Il primo tassello è quello suggerito ieri da Blinken: una pausa umanitaria per consentire che a Gaza arrivino più aiuti rispetto a quelli che arrivano oggi. Il secondo è quello suggerito dal settimanale britannico e dal Times di Murdoch: pensare al dopo. Pensare al dopo, scrive con buone ragioni l’Economist, significa lavorare per avere leadership rinnovate da entrambe le parti. Vale per Israele, naturalmente, il cui leader del futuro dovrebbe lavorare anche al “contenimento dei coloni israeliani, che anche adesso molestano e uccidono i palestinesi in Cisgiordania”. Ma vale soprattutto per Gaza. E qui il grande sforzo della comunità internazionale non dovrebbe essere chiedere a Israele di rinunciare alla sua autodifesa. Ma dovrebbe essere quello – ed è questo il vero compito americano – di coinvolgere il maggior numero possibile di paesi arabi per poter avere a Gaza sia un interlocutore diverso dai terroristi. Sia “una coalizione internazionale, che possibilmente comprenda i paesi arabi che si oppongono a Hamas e al suo sostenitore, l’Iran, per garantire la sicurezza a Gaza”. È una missione tutt’altro che semplice, naturalmente, e l’Economist sottostima le responsabilità che hanno avuto nel passato le leadership palestinesi nel sabotare sistematicamente ogni tentativo di accordo per creare due stati tra due popoli.

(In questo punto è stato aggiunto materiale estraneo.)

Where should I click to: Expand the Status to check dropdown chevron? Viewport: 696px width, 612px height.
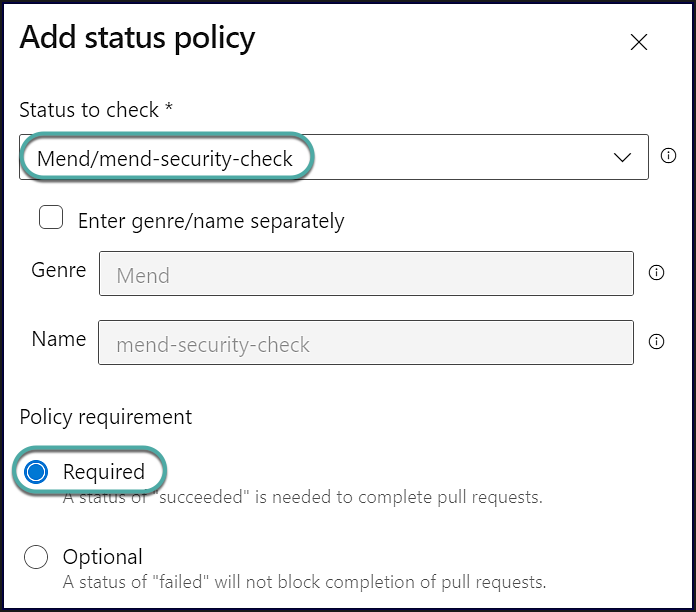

Ma è una missione logica, doverosa, necessaria, per poter portare avanti una guerra giusta, seppur tragica, drammatica e dolorosa. “Per essere moralmente legittima – ha scritto sul Times un apprezzato editorialista inglese, Philip Collins – l’azione militare deve richiedere una giusta causa, ma anche un’equa possibilità di raggiungere i suoi obiettivi”. E dunque, come conclude giustamente l’Economist, nessuno oggi può sapere se la pace arriverà a Gaza. Ma per il bene degli israeliani e dei civili palestinesi quella opportunità merita di avere le migliori possibilità. E un cessate il fuoco oggi eliminerebbe buona parte di quelle possibilità consentendo semplicemente a Hamas di continuare a portare avanti l’obiettivo del suo martirio. Non la costruzione di uno stato, quello palestinese. Ma semplicemente lo sterminio di un popolo e la distruzione del patto sociale su cui si fonda Israele: creare una terra dove gli ebrei sappiano che non saranno uccisi o perseguitati solo perché sono ebrei.